Exercise instructions — Give again, word for word, the lines running from the line containing "You are a GUI" through the end of the entries, both included, leaving the pictures out of your answer.

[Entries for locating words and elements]
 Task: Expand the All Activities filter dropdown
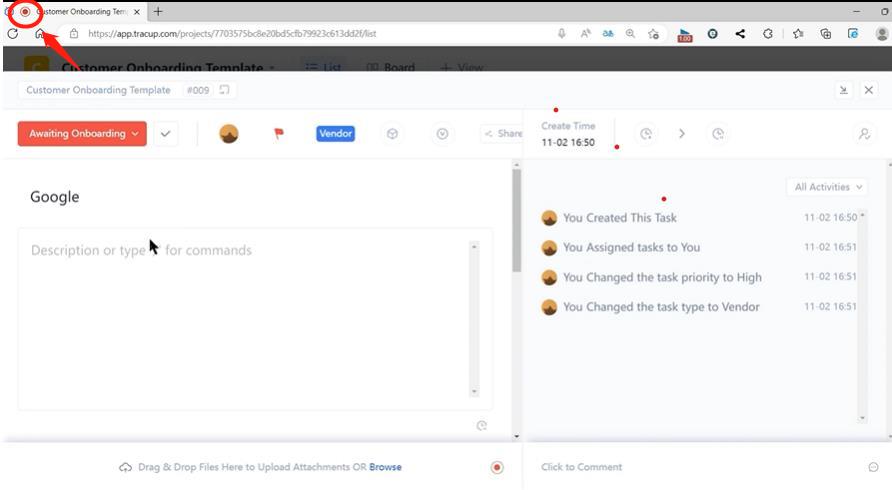pyautogui.click(x=829, y=187)
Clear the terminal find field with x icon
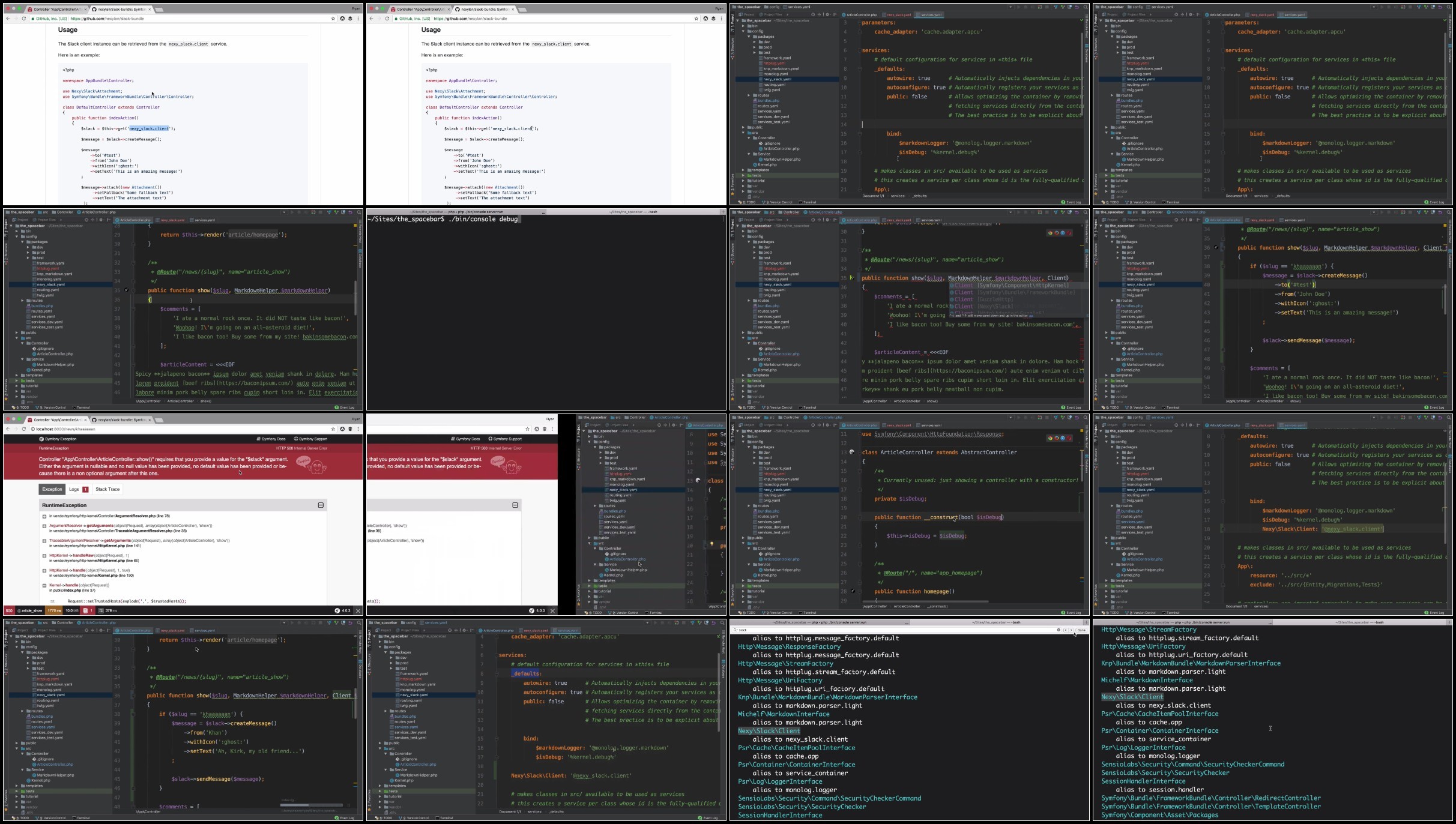The image size is (1456, 824). [1059, 630]
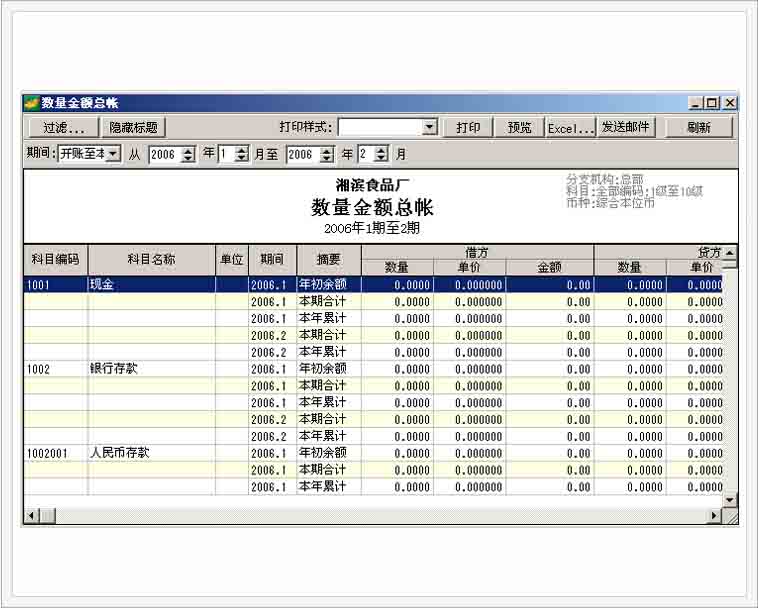Expand the 期间 period dropdown
The height and width of the screenshot is (608, 758).
point(112,154)
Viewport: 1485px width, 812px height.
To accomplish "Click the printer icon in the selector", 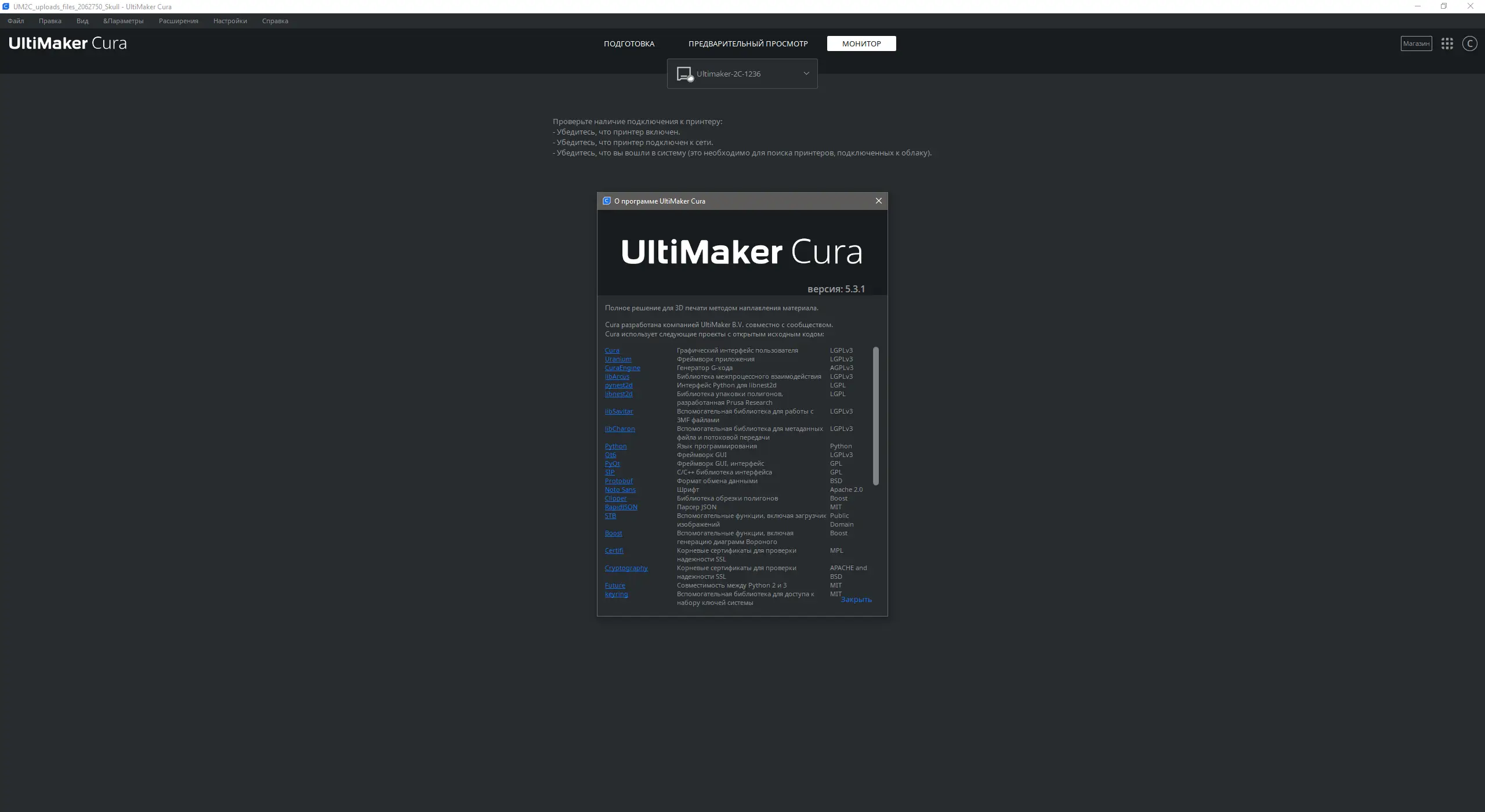I will [684, 74].
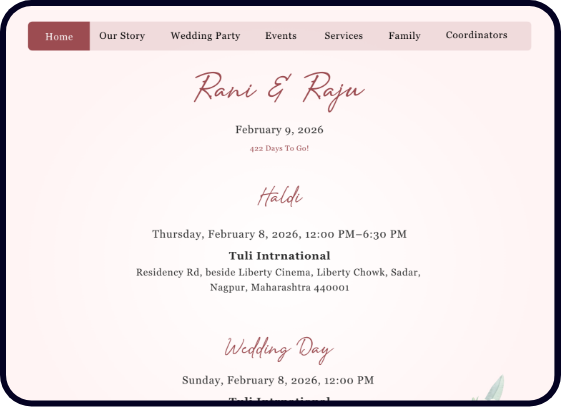Click the 422 Days To Go countdown

[279, 148]
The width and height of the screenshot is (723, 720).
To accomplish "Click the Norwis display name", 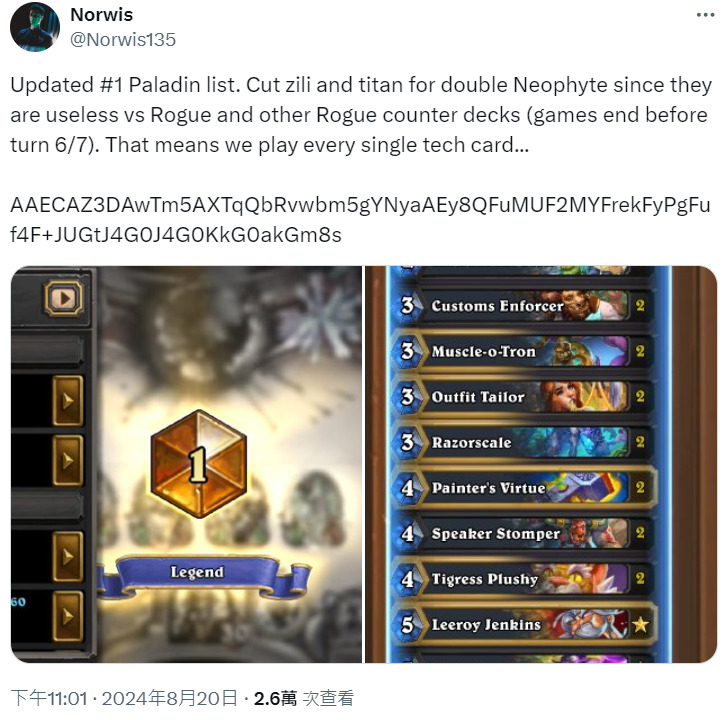I will pos(101,15).
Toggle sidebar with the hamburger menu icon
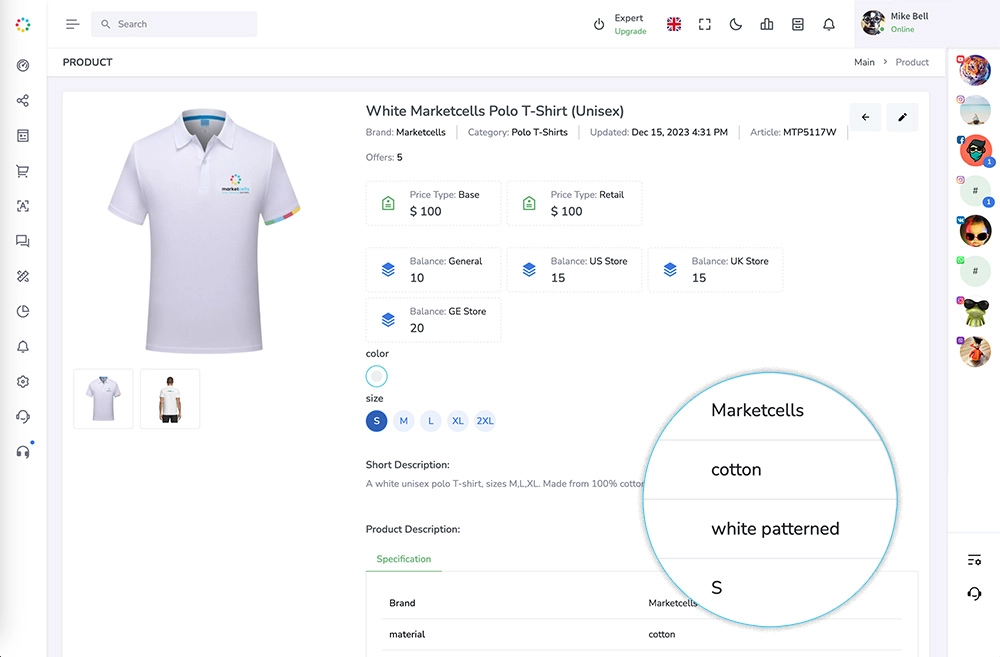 (72, 24)
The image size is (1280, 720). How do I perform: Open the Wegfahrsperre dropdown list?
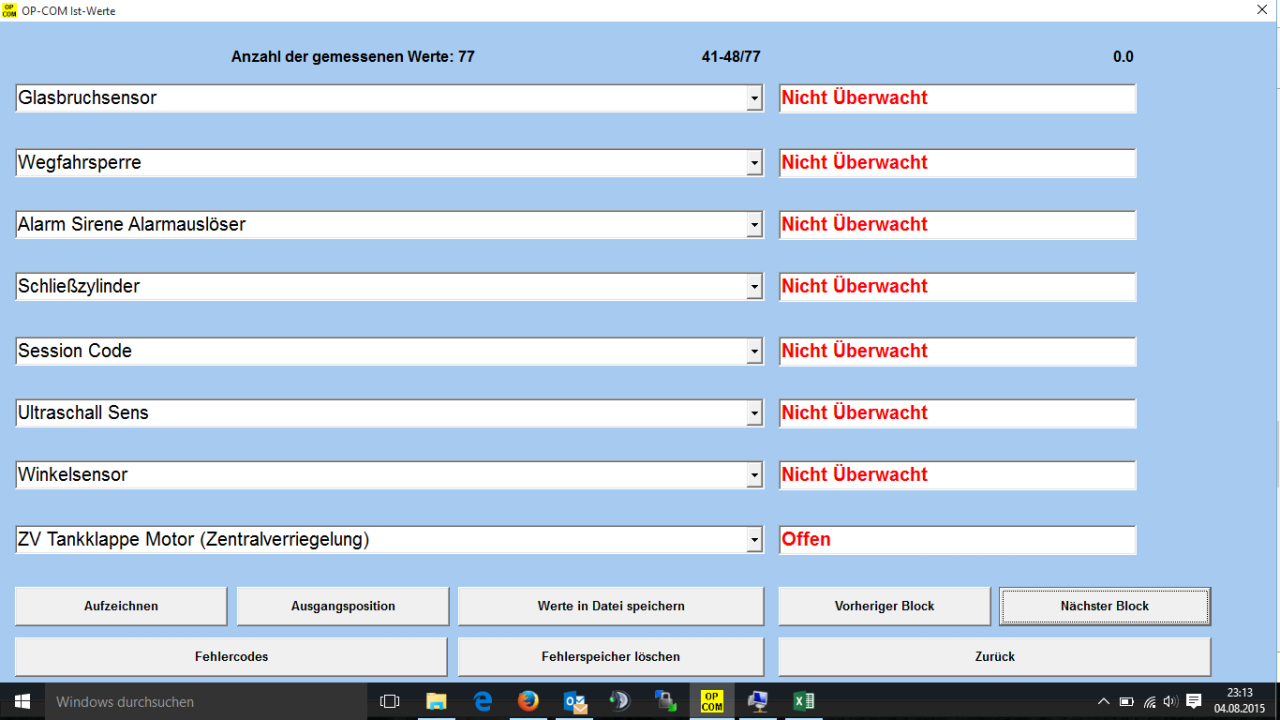tap(754, 164)
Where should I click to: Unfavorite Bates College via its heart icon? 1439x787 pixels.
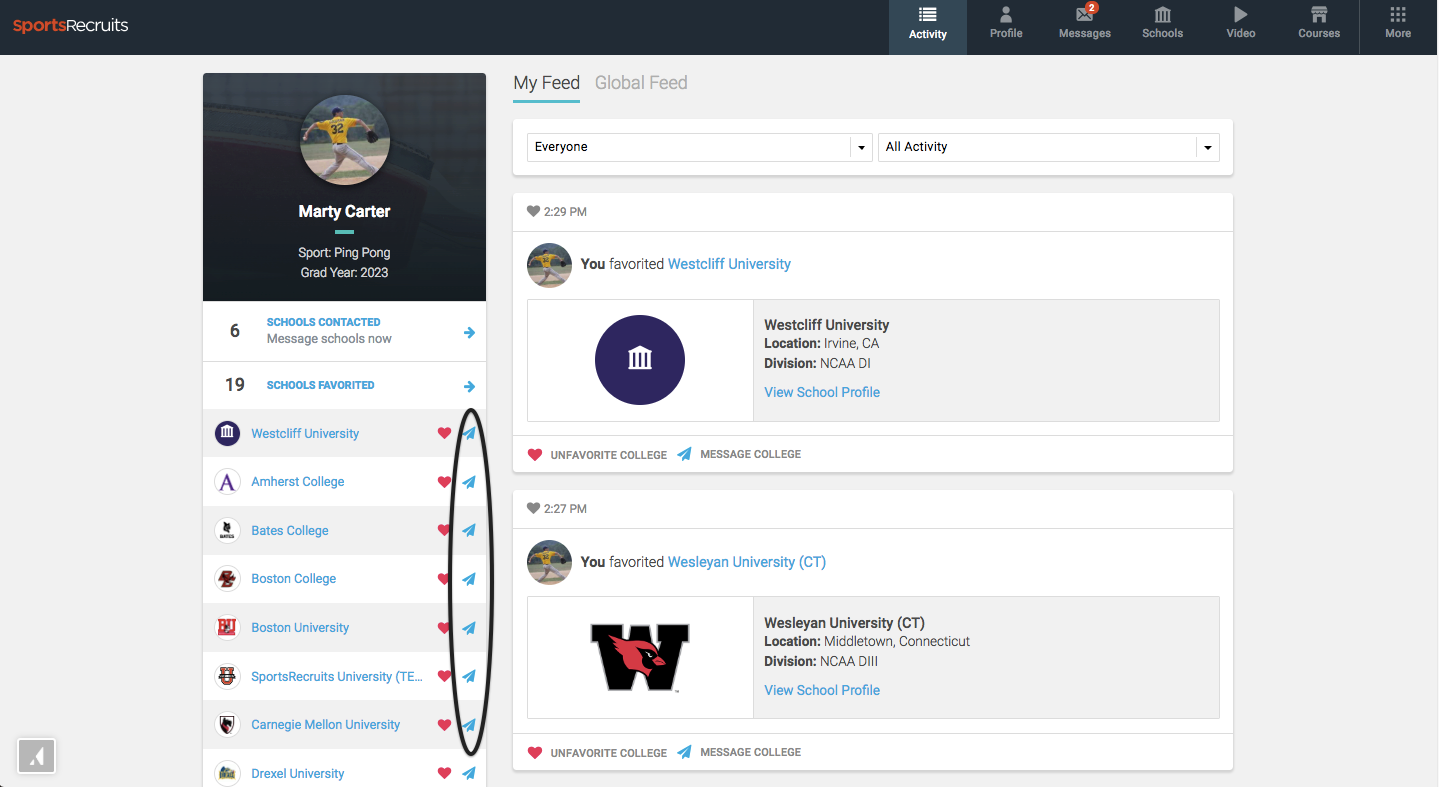(444, 530)
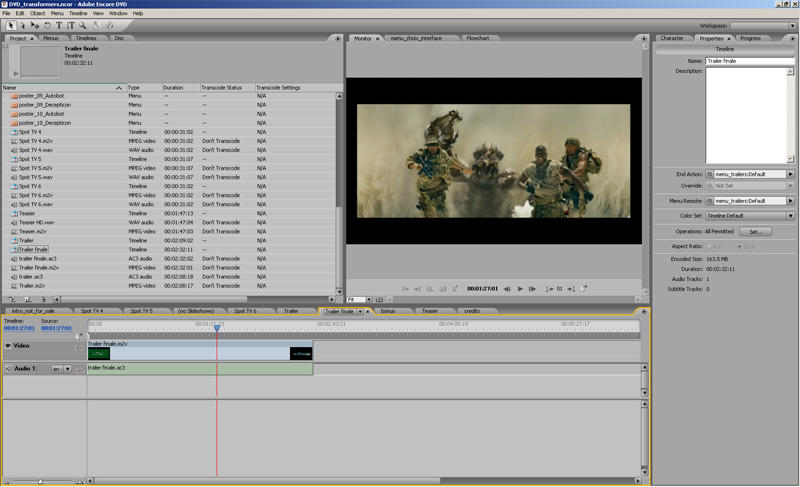Open the Color Set dropdown
The height and width of the screenshot is (487, 800).
(749, 215)
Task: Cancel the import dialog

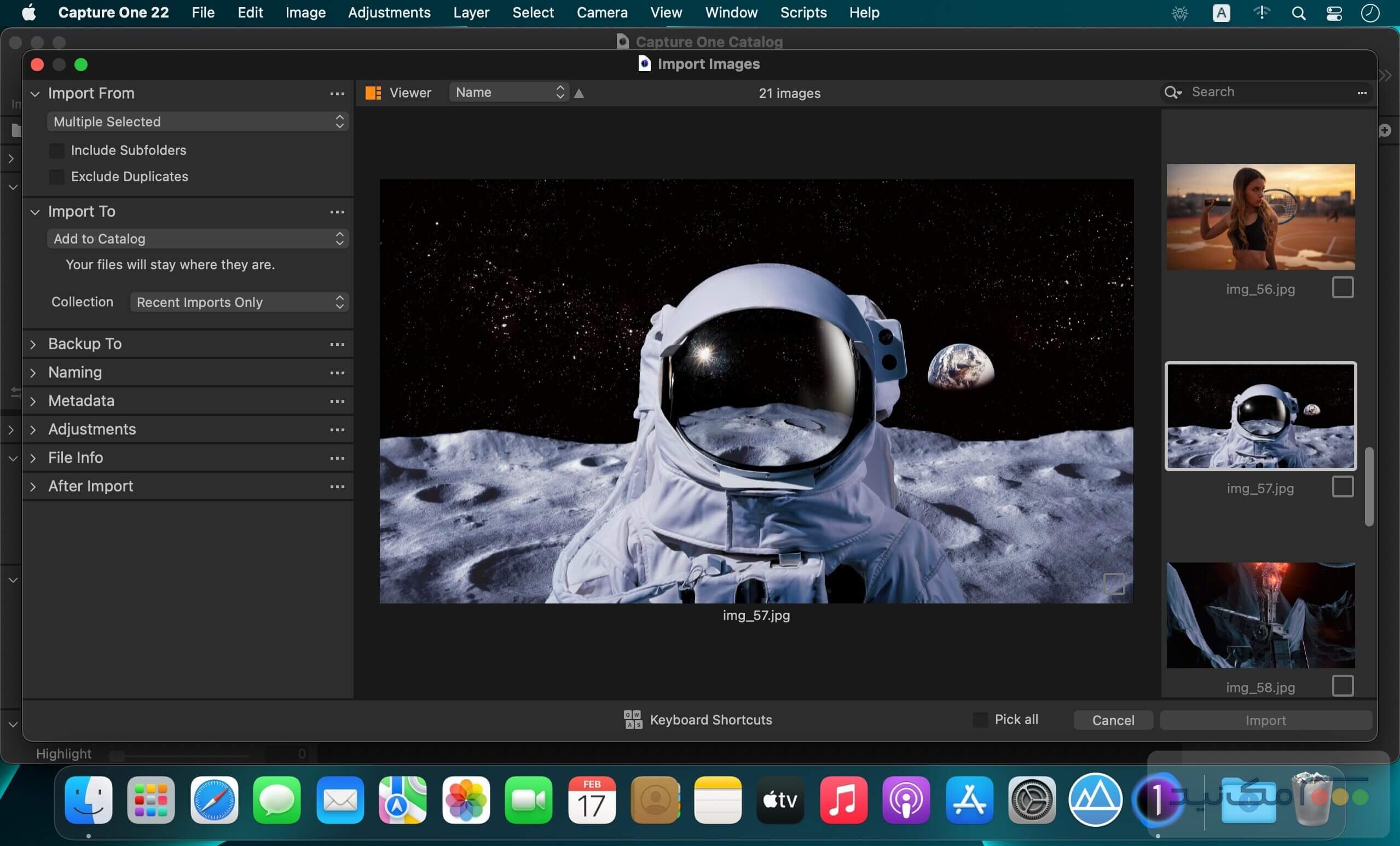Action: pos(1113,720)
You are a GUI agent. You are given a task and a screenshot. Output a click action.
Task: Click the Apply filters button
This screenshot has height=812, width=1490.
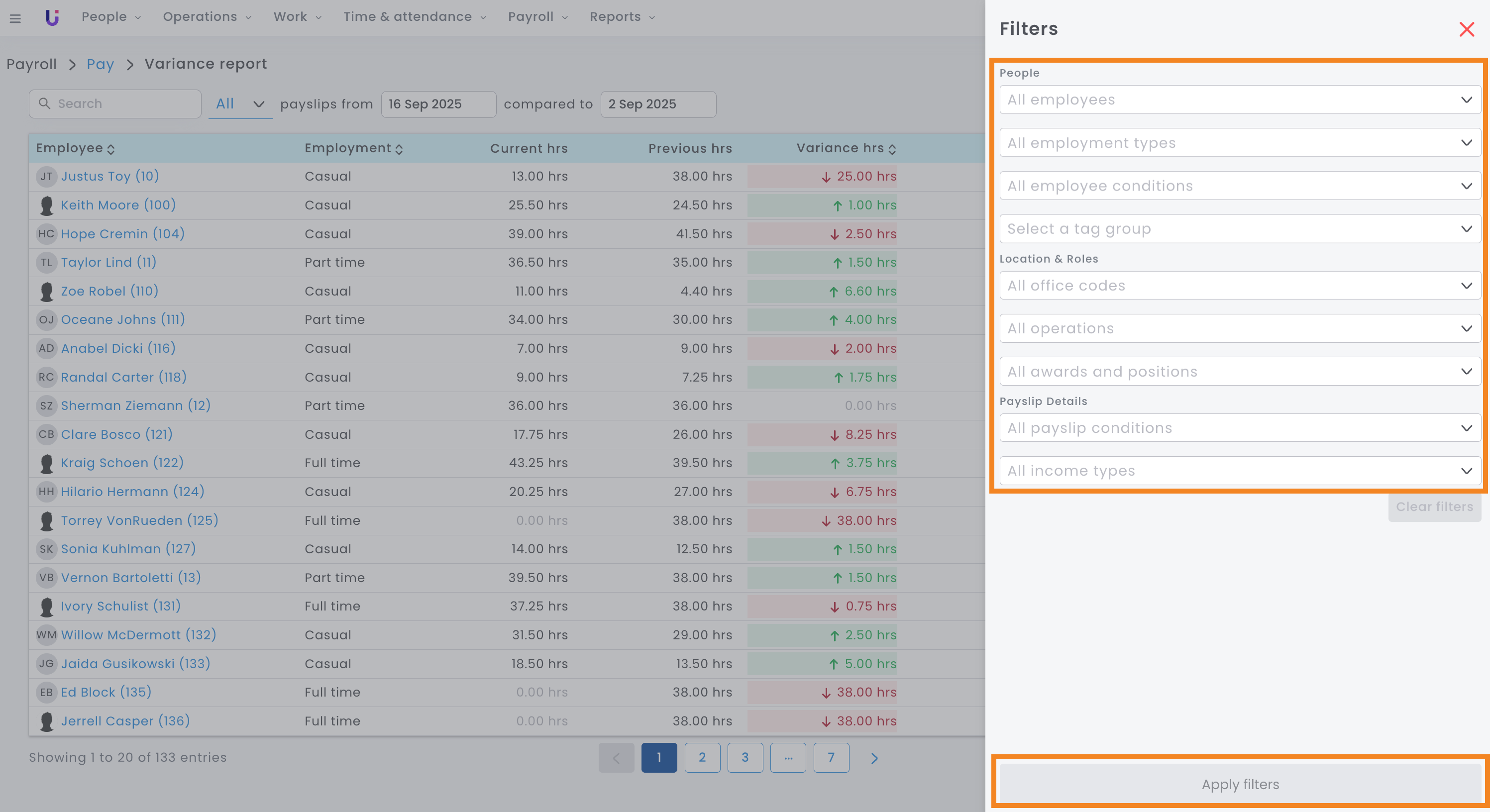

Exercise result —
You are a GUI agent. You are given a task and a screenshot. Output a click action.
Task: Click the Apply filters button
This screenshot has height=812, width=1490.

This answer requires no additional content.